• **Written request**
Rewrite the records with "sidebar" replaced by "side panel" and all other text unchanged. Omit the pictures from your answer.

-=-=-

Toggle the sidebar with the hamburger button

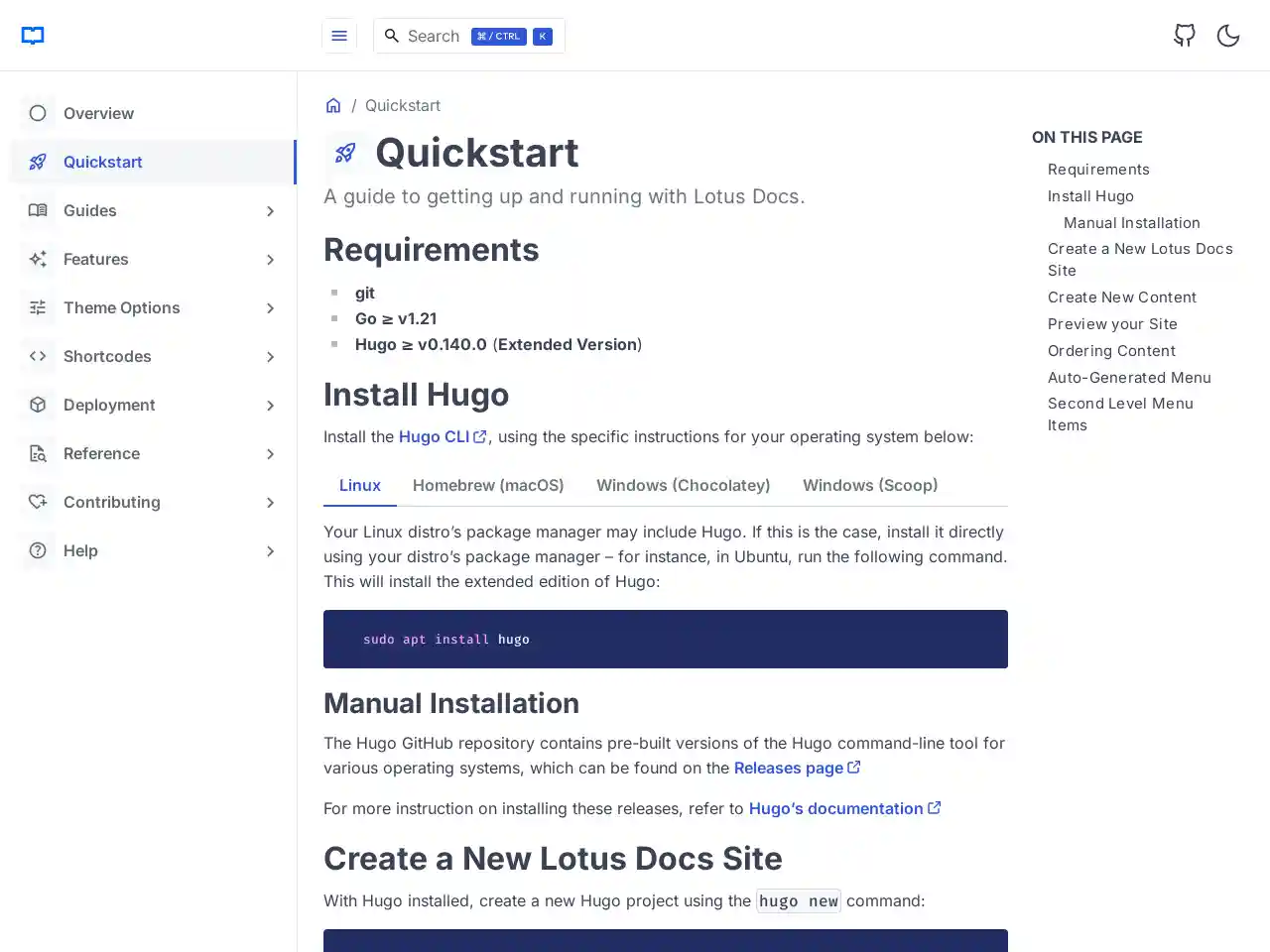(339, 35)
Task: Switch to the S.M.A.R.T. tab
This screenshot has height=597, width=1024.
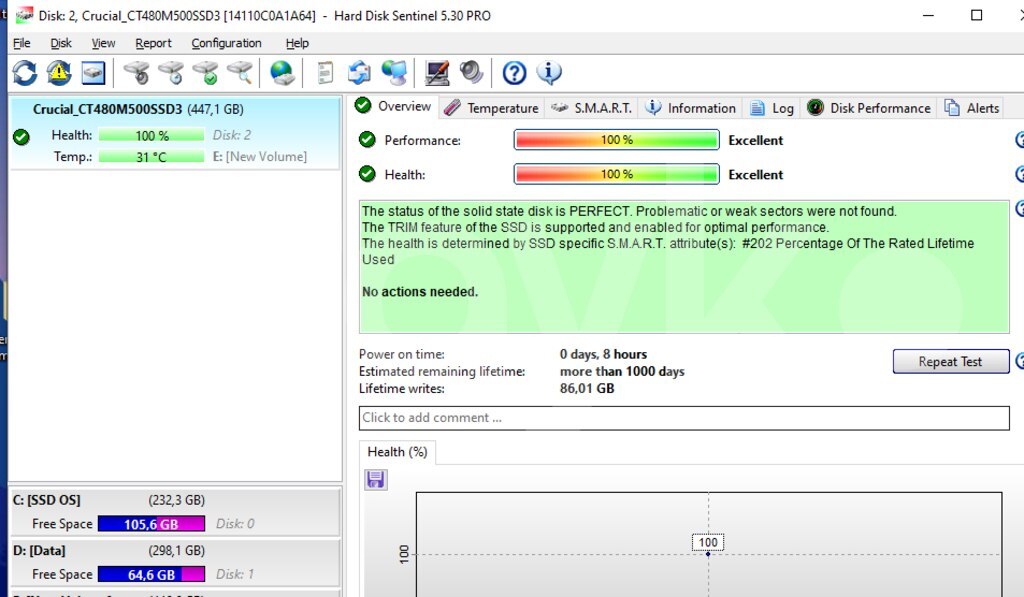Action: (591, 108)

-=-=-

• **Response to this task**
Toggle the side panel with the hamburger button

(339, 35)
Task: Switch to the S.M.A.R.T. tab
This screenshot has height=597, width=1024.
Action: (591, 108)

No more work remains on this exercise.